→ ASSIGNMENT
Copy the records below exactly. Include all of them.

→ DATA FOR ANALYSIS

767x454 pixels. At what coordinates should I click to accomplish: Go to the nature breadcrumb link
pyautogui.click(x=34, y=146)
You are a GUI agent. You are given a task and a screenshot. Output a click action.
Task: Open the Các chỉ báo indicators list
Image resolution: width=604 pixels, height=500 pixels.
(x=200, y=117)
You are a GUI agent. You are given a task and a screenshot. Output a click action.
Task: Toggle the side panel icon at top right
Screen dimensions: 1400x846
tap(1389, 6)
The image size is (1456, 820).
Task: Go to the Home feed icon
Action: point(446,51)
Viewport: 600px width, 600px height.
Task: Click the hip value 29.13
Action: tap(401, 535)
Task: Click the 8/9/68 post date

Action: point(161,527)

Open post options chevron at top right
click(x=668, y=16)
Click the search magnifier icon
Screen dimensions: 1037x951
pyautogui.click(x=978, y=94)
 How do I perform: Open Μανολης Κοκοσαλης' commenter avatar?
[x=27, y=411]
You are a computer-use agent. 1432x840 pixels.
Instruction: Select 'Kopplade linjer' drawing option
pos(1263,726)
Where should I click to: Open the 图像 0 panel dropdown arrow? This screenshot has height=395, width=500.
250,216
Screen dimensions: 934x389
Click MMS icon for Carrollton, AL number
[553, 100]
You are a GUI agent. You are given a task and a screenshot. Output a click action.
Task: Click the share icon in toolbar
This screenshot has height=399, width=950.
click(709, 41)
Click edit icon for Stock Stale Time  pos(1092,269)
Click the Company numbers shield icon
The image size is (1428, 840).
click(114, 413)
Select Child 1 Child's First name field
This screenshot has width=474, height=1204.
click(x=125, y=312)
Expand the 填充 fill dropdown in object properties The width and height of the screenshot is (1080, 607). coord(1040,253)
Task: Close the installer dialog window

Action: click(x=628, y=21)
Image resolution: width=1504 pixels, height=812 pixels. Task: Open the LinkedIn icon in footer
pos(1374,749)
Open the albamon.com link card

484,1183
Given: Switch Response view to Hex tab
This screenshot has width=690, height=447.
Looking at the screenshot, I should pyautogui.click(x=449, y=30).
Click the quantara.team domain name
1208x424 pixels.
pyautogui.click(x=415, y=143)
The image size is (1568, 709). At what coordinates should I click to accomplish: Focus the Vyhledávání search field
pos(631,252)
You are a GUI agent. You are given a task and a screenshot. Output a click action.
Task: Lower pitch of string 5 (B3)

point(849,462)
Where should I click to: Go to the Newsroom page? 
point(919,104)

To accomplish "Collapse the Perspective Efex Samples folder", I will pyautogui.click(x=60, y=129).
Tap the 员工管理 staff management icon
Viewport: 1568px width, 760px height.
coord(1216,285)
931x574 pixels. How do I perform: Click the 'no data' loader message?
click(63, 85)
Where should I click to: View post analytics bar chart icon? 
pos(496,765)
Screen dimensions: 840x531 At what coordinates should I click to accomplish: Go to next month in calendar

→ TASK SOLUTION
767x454 pixels. At what coordinates should I click to accomplish: Go to the nature breadcrumb link
pyautogui.click(x=34, y=146)
You are a GUI agent. You are given a task and a screenshot. Output a click action.
Task: Open the Các chỉ báo indicators list
Image resolution: width=604 pixels, height=500 pixels.
(x=200, y=117)
You are a GUI agent. You are given a task and a screenshot. Output a click action.
Task: Toggle the side panel icon at top right
Screen dimensions: 1400x846
tap(1389, 6)
The image size is (1456, 820).
Task: Go to the Home feed icon
Action: point(446,51)
Viewport: 600px width, 600px height.
Task: Click the hip value 29.13
Action: tap(401, 535)
Task: Click the 8/9/68 post date

Action: point(161,527)

Open post options chevron at top right
click(x=668, y=16)
Click the search magnifier icon
Screen dimensions: 1037x951
pyautogui.click(x=978, y=94)
 How do I perform: Open Μανολης Κοκοσαλης' commenter avatar?
[x=27, y=411]
You are a computer-use agent. 1432x840 pixels.
Instruction: Select 'Kopplade linjer' drawing option
pos(1263,726)
Where should I click to: Open the 图像 0 panel dropdown arrow? This screenshot has height=395, width=500.
250,216
Screen dimensions: 934x389
Click MMS icon for Carrollton, AL number
[553, 100]
You are a GUI agent. You are given a task and a screenshot. Output a click action.
Task: Click the share icon in toolbar
This screenshot has height=399, width=950.
click(709, 41)
Click edit icon for Stock Stale Time  pos(1092,269)
Click the Company numbers shield icon
The image size is (1428, 840).
click(114, 413)
Select Child 1 Child's First name field
This screenshot has width=474, height=1204.
click(x=125, y=312)
Expand the 填充 fill dropdown in object properties The width and height of the screenshot is (1080, 607). coord(1040,253)
Task: Close the installer dialog window

Action: click(x=628, y=21)
Image resolution: width=1504 pixels, height=812 pixels. Task: Open the LinkedIn icon in footer
pos(1374,749)
Open the albamon.com link card

484,1183
Given: Switch Response view to Hex tab
This screenshot has width=690, height=447.
Looking at the screenshot, I should pyautogui.click(x=449, y=30).
Click the quantara.team domain name
1208x424 pixels.
pyautogui.click(x=415, y=143)
The image size is (1568, 709). At what coordinates should I click to accomplish: Focus the Vyhledávání search field
pos(631,252)
You are a GUI agent. You are given a task and a screenshot. Output a click action.
Task: Lower pitch of string 5 (B3)

point(849,462)
Where should I click to: Go to the Newsroom page? 
point(919,104)

To accomplish "Collapse the Perspective Efex Samples folder", I will pyautogui.click(x=60, y=129).
Tap the 员工管理 staff management icon
Viewport: 1568px width, 760px height.
coord(1216,285)
931x574 pixels. How do I perform: Click the 'no data' loader message?
click(63, 85)
Where should I click to: View post analytics bar chart icon? 
pos(496,765)
Screen dimensions: 840x531 At what coordinates should I click to accomplish: Go to next month in calendar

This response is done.